Give back every record precisely.

** Opening Records for processing block **

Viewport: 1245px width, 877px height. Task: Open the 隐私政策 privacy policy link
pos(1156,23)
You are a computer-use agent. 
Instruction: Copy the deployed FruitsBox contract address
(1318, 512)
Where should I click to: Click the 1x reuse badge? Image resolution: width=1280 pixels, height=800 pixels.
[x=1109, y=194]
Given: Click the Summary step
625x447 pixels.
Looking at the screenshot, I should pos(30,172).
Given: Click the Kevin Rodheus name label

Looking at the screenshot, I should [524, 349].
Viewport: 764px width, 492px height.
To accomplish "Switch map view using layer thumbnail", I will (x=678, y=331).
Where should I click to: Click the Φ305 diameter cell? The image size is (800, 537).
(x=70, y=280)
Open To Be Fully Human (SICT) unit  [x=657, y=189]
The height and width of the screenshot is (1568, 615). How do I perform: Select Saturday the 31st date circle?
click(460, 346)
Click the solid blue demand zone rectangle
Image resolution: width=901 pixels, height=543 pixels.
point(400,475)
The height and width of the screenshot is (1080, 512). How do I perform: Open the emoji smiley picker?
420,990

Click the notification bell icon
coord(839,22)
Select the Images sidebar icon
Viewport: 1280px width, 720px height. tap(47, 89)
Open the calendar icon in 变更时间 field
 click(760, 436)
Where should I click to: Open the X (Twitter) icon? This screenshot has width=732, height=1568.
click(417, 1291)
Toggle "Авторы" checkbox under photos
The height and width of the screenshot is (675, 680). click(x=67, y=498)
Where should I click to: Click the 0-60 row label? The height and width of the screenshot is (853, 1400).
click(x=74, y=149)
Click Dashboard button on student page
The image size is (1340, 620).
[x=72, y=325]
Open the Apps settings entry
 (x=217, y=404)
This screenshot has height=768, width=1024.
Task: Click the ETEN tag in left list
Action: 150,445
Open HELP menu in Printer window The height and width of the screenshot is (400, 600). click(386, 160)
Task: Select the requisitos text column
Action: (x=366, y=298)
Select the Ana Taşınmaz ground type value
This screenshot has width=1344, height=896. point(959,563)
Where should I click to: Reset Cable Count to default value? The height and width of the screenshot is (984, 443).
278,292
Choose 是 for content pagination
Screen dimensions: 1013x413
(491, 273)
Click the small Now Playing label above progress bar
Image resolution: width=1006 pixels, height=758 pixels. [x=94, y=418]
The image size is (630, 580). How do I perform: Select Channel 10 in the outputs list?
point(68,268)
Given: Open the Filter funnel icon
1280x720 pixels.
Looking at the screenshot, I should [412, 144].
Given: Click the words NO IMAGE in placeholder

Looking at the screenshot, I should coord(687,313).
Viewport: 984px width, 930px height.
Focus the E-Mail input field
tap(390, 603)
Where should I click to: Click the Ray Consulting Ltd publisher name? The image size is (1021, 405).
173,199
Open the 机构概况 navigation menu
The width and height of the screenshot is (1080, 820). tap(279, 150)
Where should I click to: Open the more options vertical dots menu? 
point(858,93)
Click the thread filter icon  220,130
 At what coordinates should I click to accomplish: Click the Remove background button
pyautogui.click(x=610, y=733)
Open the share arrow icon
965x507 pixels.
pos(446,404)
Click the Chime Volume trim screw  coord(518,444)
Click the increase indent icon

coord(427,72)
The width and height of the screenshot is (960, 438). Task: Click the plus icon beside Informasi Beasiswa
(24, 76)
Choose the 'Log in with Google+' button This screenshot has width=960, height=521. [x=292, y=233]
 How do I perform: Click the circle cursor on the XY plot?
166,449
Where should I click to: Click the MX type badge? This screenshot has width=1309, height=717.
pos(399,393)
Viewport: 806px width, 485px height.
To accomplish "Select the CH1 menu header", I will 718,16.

** Closing Records for processing block **

Response area:
Viewport: 1245px width, 877px height. Task: Open the 隐私政策 privacy policy link
pos(1156,23)
You are a computer-use agent. 
Instruction: Copy the deployed FruitsBox contract address
(1318, 512)
Where should I click to: Click the 1x reuse badge? Image resolution: width=1280 pixels, height=800 pixels.
[x=1109, y=194]
Given: Click the Summary step
625x447 pixels.
Looking at the screenshot, I should pos(30,172).
Given: Click the Kevin Rodheus name label

Looking at the screenshot, I should [524, 349].
Viewport: 764px width, 492px height.
To accomplish "Switch map view using layer thumbnail", I will (x=678, y=331).
Where should I click to: Click the Φ305 diameter cell? The image size is (800, 537).
(x=70, y=280)
Open To Be Fully Human (SICT) unit  [x=657, y=189]
The height and width of the screenshot is (1568, 615). How do I perform: Select Saturday the 31st date circle?
click(460, 346)
Click the solid blue demand zone rectangle
Image resolution: width=901 pixels, height=543 pixels.
point(400,475)
The height and width of the screenshot is (1080, 512). How do I perform: Open the emoji smiley picker?
420,990

Click the notification bell icon
coord(839,22)
Select the Images sidebar icon
Viewport: 1280px width, 720px height. tap(47, 89)
Open the calendar icon in 变更时间 field
 click(760, 436)
Where should I click to: Open the X (Twitter) icon? This screenshot has width=732, height=1568.
click(417, 1291)
Toggle "Авторы" checkbox under photos
The height and width of the screenshot is (675, 680). click(x=67, y=498)
Where should I click to: Click the 0-60 row label? The height and width of the screenshot is (853, 1400).
click(x=74, y=149)
Click Dashboard button on student page
The image size is (1340, 620).
[x=72, y=325]
Open the Apps settings entry
 (x=217, y=404)
This screenshot has height=768, width=1024.
Task: Click the ETEN tag in left list
Action: 150,445
Open HELP menu in Printer window The height and width of the screenshot is (400, 600). click(386, 160)
Task: Select the requisitos text column
Action: (x=366, y=298)
Select the Ana Taşınmaz ground type value
This screenshot has width=1344, height=896. point(959,563)
Where should I click to: Reset Cable Count to default value? The height and width of the screenshot is (984, 443).
278,292
Choose 是 for content pagination
Screen dimensions: 1013x413
(491, 273)
Click the small Now Playing label above progress bar
Image resolution: width=1006 pixels, height=758 pixels. [x=94, y=418]
The image size is (630, 580). How do I perform: Select Channel 10 in the outputs list?
point(68,268)
Given: Open the Filter funnel icon
1280x720 pixels.
Looking at the screenshot, I should [412, 144].
Given: Click the words NO IMAGE in placeholder

Looking at the screenshot, I should coord(687,313).
Viewport: 984px width, 930px height.
Focus the E-Mail input field
tap(390, 603)
Where should I click to: Click the Ray Consulting Ltd publisher name? The image size is (1021, 405).
173,199
Open the 机构概况 navigation menu
The width and height of the screenshot is (1080, 820). tap(279, 150)
Where should I click to: Open the more options vertical dots menu? 
point(858,93)
Click the thread filter icon  220,130
 At what coordinates should I click to accomplish: Click the Remove background button
pyautogui.click(x=610, y=733)
Open the share arrow icon
965x507 pixels.
pos(446,404)
Click the Chime Volume trim screw  coord(518,444)
Click the increase indent icon

coord(427,72)
The width and height of the screenshot is (960, 438). Task: Click the plus icon beside Informasi Beasiswa
(24, 76)
Choose the 'Log in with Google+' button This screenshot has width=960, height=521. [x=292, y=233]
 How do I perform: Click the circle cursor on the XY plot?
166,449
Where should I click to: Click the MX type badge? This screenshot has width=1309, height=717.
pos(399,393)
Viewport: 806px width, 485px height.
To accomplish "Select the CH1 menu header", I will 718,16.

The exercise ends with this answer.